Люди уже смотрели на то, что и как Антон рисовал для них и на самого его, как на открывшееся чудо таланта, перед которым простой народ всегда благоговейно-мудро преклонялся, и говорили ему, ровно большому: «Бог в помощь!» и кланялись ему, и пытались тоже величать – видимо, в знак благодарности, Антон понимал, его отцу Василию, трудолюбивому и безотказному в труде на пользу обществу. По-видимому, народ очень соскучился по искусству и теперь невзначай открывал для себя, что он жил в этих Антоновых рисунках: все уж специально приходили к нему – чтобы лишь посмотреть нарисованное им, приходили к нему как на выставку.

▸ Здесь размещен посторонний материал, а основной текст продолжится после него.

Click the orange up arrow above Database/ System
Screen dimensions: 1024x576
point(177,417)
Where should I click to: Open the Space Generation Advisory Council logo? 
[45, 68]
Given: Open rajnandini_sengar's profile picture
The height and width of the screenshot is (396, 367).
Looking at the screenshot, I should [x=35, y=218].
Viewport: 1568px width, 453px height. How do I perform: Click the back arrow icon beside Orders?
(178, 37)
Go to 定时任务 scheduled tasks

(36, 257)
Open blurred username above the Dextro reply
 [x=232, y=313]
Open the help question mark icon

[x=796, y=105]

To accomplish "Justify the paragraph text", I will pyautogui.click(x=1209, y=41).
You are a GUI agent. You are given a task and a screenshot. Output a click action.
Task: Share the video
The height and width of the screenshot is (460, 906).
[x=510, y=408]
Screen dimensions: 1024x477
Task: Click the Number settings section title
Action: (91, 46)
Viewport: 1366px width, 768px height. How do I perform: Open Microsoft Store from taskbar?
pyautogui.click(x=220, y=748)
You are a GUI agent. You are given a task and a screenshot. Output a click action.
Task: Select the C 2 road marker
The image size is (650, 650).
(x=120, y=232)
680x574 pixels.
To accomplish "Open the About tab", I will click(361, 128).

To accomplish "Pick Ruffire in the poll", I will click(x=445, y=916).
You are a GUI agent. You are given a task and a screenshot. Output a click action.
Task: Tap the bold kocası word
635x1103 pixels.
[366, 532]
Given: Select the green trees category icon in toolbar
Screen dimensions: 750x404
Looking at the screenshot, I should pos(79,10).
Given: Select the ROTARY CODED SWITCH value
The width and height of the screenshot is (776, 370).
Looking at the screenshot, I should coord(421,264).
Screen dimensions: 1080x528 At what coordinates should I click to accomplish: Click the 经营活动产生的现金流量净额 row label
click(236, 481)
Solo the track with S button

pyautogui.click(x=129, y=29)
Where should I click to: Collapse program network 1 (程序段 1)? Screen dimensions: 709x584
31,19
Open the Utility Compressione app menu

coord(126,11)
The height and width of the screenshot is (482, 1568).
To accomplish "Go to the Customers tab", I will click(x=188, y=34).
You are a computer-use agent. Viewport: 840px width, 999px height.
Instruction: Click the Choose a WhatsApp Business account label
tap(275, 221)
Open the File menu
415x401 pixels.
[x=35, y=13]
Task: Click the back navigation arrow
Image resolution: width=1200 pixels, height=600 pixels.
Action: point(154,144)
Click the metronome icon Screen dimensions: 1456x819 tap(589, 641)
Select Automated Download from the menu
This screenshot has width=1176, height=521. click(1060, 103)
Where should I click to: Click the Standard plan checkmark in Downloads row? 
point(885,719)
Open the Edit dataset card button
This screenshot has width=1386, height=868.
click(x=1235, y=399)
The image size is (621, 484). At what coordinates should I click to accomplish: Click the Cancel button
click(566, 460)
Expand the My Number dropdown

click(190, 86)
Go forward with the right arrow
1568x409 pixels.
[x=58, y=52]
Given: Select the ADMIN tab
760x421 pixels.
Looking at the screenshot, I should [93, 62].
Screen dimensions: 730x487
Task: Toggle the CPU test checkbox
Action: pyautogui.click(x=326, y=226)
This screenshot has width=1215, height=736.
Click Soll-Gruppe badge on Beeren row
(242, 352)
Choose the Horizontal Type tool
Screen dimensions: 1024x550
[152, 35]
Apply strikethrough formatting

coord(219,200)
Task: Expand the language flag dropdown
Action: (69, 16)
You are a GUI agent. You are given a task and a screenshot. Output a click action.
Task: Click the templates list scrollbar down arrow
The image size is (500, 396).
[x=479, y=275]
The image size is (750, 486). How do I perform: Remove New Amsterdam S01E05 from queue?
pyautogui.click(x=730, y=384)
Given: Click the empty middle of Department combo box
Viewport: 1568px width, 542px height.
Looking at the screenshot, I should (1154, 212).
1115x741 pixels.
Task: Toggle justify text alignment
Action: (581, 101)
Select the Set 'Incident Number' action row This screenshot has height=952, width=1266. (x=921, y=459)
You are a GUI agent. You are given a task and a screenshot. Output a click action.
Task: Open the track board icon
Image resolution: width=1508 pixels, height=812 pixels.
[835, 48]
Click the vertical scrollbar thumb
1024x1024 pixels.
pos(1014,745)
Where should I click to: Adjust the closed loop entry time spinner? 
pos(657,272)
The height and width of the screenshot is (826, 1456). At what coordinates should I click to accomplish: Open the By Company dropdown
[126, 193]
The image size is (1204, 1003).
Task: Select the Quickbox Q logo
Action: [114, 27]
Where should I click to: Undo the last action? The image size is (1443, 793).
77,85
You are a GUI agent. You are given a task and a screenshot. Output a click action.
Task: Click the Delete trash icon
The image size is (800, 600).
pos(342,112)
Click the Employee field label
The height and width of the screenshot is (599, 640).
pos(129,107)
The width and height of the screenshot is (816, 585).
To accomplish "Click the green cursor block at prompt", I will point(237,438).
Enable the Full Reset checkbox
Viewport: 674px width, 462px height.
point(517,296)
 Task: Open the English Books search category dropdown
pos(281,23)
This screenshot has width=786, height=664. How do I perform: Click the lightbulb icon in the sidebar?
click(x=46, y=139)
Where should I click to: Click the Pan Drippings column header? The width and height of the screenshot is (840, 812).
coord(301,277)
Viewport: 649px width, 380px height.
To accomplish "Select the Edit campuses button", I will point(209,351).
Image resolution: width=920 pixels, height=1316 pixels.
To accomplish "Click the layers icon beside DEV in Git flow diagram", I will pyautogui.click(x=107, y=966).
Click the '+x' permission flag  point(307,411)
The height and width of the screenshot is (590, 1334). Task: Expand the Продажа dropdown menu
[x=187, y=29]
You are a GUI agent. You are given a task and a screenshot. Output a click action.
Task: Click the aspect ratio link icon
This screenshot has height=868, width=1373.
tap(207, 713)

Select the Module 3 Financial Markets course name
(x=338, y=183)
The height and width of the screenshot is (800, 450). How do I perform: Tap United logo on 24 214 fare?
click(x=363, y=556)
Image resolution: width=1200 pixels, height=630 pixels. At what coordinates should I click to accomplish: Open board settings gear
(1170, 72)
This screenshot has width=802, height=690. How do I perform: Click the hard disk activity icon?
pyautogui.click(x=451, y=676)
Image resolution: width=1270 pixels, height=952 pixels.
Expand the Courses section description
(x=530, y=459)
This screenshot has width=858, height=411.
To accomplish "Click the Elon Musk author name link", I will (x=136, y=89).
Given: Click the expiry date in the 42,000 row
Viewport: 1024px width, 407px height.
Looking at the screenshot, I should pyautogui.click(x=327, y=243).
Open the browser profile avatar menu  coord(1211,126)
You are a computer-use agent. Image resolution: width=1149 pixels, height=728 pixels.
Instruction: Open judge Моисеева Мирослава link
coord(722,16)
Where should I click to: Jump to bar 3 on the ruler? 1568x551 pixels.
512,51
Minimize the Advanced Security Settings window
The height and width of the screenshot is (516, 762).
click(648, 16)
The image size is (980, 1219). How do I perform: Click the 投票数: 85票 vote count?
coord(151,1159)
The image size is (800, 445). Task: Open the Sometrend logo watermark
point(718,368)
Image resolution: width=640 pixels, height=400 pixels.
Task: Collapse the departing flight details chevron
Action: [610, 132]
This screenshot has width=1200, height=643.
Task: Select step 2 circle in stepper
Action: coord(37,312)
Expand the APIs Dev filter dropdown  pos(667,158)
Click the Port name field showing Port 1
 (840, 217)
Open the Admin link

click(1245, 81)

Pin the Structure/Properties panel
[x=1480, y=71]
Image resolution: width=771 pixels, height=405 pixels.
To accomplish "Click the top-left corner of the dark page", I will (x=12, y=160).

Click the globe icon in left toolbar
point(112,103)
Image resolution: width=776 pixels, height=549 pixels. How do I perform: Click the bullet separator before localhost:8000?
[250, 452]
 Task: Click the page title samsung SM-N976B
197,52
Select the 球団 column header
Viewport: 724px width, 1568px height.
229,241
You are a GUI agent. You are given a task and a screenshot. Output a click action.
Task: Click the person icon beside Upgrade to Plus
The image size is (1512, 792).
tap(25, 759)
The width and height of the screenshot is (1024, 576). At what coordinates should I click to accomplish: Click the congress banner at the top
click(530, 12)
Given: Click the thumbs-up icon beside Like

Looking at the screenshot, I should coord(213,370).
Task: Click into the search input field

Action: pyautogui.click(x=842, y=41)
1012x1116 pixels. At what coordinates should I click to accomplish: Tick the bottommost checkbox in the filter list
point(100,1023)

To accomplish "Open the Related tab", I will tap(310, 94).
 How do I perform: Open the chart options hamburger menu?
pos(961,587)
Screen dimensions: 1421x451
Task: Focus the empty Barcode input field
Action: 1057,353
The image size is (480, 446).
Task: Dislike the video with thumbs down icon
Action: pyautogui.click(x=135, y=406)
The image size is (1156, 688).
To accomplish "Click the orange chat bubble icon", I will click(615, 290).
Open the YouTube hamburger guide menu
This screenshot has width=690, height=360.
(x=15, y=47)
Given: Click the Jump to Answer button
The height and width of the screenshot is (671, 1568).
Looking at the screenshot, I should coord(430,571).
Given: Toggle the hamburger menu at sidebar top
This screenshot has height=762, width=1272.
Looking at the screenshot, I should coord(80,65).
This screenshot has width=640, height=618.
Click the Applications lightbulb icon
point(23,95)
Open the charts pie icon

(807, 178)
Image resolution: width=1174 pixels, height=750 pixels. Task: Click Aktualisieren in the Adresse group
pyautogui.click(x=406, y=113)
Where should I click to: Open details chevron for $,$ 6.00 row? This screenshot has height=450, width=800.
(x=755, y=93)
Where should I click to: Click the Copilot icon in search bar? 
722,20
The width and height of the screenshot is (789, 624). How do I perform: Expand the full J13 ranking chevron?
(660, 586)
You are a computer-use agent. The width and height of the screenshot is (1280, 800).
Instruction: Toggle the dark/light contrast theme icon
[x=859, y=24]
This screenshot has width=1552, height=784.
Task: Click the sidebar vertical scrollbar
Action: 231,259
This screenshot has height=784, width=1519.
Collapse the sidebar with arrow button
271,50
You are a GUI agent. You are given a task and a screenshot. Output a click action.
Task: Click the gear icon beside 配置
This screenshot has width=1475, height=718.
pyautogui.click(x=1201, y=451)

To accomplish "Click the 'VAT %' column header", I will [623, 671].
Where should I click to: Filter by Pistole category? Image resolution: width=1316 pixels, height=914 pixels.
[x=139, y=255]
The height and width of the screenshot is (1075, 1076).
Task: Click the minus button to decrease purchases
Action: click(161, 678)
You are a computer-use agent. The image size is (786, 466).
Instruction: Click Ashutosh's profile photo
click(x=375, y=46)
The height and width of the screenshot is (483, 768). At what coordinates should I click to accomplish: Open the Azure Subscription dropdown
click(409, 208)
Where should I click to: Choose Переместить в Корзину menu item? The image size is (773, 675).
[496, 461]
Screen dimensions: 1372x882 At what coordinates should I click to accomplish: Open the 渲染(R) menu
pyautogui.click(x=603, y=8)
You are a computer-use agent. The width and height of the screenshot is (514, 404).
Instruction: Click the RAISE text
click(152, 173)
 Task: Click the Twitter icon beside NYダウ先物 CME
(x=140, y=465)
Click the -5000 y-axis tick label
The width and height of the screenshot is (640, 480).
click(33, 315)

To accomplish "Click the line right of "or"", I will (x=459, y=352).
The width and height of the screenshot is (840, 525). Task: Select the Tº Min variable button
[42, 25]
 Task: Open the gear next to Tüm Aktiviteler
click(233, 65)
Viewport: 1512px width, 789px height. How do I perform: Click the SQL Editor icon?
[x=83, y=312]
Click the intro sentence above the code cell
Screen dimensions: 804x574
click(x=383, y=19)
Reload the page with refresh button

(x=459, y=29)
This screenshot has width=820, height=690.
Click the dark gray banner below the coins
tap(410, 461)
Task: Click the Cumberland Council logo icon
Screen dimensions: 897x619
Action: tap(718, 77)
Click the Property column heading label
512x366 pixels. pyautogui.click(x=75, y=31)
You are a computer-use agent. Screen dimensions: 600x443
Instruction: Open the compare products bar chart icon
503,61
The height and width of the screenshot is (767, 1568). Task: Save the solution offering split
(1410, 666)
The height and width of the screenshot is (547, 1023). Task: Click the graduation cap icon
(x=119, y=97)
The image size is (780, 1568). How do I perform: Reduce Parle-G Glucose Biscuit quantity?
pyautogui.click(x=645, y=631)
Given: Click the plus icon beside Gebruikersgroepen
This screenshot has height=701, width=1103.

А как-то Антон упросил посидеть неподвижно полчасика-часок бабку Степаниду. И похоже изобразил ее с натуры. Бабка была этим польщена. Только попросила его:
– Внучок, черное пятно-то с носа моего сотри. А то люди потом скажут, если мой портрет увидят: «Эва, какая грязная была бабка Степанида». – Она, естественно, хотела выглядеть благообразно.
И с этого раза она уже не приставала к Анне со своими придирками, смягчилась как-то – тоже проявила, верно, страсть к искусству: преклонялась пред его силой.
И даже наши бойцы приходили к Антону с разнообразными просьбами, советами, рассказами о художниках, о которых они читали или слышали, – приходили к нему, как к настоящему художнику. Это было так диковинно. Он почувствовал себя совсем взрослым, уже не ребенком.
Один раз Антон принес нарисованный с натуры карандашом тот дубок, за которым стояла банька Макаровых, и раскрасил его красящим немецким порохом, поскольку никаких красок у него не было и негде было их купить.
– Он же должен быть зеленым, сынок, – виновато заметила Анна. – Или я уже ничего не понимаю? Поглупела?
– Нет, пусть будет красноватым, мам, – сказал Антон. – На заходе солнца.
– Но это ж вроде б неправда.
– Что вы понимаете! – сказал смеющийся боец, оказавшийся просто рядом.
– Я видел его именно таким, точь-в-точь, – упрямствовал в своей правоте Антон. – Смотря на него, когда садилось уже солнце и лучами било сквозь него. Дубок был красный весь. Корявый. Но упорный какой-то. И мне захотелось нарисовать его в этом красном свете, которому нет конца.